マウント・ブルー
ゾイドを狂わせる磁場の支配する広大な峡谷、レアヘルツ・バレーを挟んで
ウィンドコロニーのあるとは反対方向の、大半が氷に閉ざされた高く広い山
その山間の一角、温泉の涌き出る一帯を利用して、ここにも下界からは認知されていない、コロニーが存在した。
地熱によって剥き出しになった山肌に生える草でヤギなどを放牧し
この奥深い山間に似合わないほど立派な設備、ゾイドが無ければ運んでくることも出来なかっただろう、そこで穀物や野菜を作り
ただ静かに生活を続けている人々の場所
嘗て存在した国の、末裔達の隠れ里
ご丁寧に広範囲にわたって光学迷彩がしかけられ、上空からはただの氷の谷間にしか見えない。

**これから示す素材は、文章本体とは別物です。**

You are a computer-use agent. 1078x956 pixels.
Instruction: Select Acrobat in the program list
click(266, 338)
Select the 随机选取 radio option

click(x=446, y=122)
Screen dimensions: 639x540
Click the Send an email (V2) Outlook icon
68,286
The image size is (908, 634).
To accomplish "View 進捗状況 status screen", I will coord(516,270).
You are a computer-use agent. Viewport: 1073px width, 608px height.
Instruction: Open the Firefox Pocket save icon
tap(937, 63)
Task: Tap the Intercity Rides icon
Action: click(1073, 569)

帝国から共和国、そしてこのマウントブルーに逃げて来たシンジ達を乗せたホエールキングは近くの湖に着水、地下に建設しておいた基地にもぐりこんだ。
ZOIDS STORY IF
第八話
夜
その1
夜
シンジは防寒具を身につけるとまたコロニーの外に出る。
もう何日も、夜が来るたびに、彼は必ず抜け出すのだ。
「…………ふぅ」
様々な訓練を受け、穏行にも優れたシンジが抜け出すのを止めるどころか
彼がコロニーを毎晩でていることに気付いているのも一人しかいない。
「まったく、このとんでもなく寒い山の夜に、毎晩良く出かけるよ」
彼の日課、いや夜課を知る他だ一人
レイは呆れつつ、宿舎から出ていったシンジと、文字通り影のごとく付き従うもの
竜とヒトを合わせたような姿を持つ黒き翼のエヴァ・シャドーを窓から見る。
幾ら簡易フィールドが村全体に張ってあり、地熱の効果もあるとはいえ
その外の大半は雪と氷に覆われた厳寒の世界なのだ。
これがシンジでなければ正気を疑うところである。
(まったくなにを考えてるんだか?)
(それはレイにも言えると想うけど………)
(うるさいよ、スペキュラー)
そう
何故かレイはそうやって夜な夜な一人で雪の世界に出て行くシンジを追いかけるのだ。
やたらとカンのイイシンジと、極めて能力の高いエヴァであるシャドーに見つからないよう、遠く離れて
(今日も行くの?)
(そうだね)
パートナーたるエヴァとは、互いの心で、ある程度明確な思考を伝え合うことが出来る。
これは、どちらかというと鳥の頭とトカゲとヒトを合わせたような青いエヴァ・スペキュラー
(ちゃんと厚着をしなくてはダメ、レイ。もともとそんなに身体強くないんだから)
(うるさいな、わかってるよ。そんなこと)
幾ら普段の言いぐさや仕草が少年ポイとはいえ、レイもまた女の子
まるで母親のように口を挟むスペキュラーに文句を言う様子は愛らしい。
そういえば、シンジいつも余り着込んでないよね
戦闘服に幾つか重ね着した程度の服装で出かけて行くシンジの姿を思い起こす。
ふと見ると、灰色の大きなマントが壁にかけてあった。
「行くよ、スペキュラー」
身支度を整えたレイはソレを手早くたたむと追いかけるべく飛び出した。
なんでだろう?なんで彼と一緒にいたいと想うのかな?
唯一の同属だったカヲルと大喧嘩して飛び出してから早三ヶ月
彼女は自分では気付かなかったが、寂しかったのだ。
幼い頃、呪われたその血ゆえに虐待を受けて
仲のよい少年は自分を守って殺され
流れ流れて初めてであった同属がカヲルだった。
その彼とも離れて、今は日も浅い仲間たちといる。
決してイヤな面々ではないが、しかし気が許せるほどではない
コロニーの子供達とは、それほど遊びたいとも想わない
もともとなれない世界なのだ。
たとえ、暖かく、心地よく感じでも
そうすぐに慣れるものでも無い。
この平穏な時間が過ぎる場所で、彼女は半ば孤独だった。
だからこそ
自分と同年代で、どこか同じ匂いのする
同属ではないが、どこか似た雰囲気を持つ
誰とも馴れ合わず、孤高を保ち、超然としているシンジに惹かれる。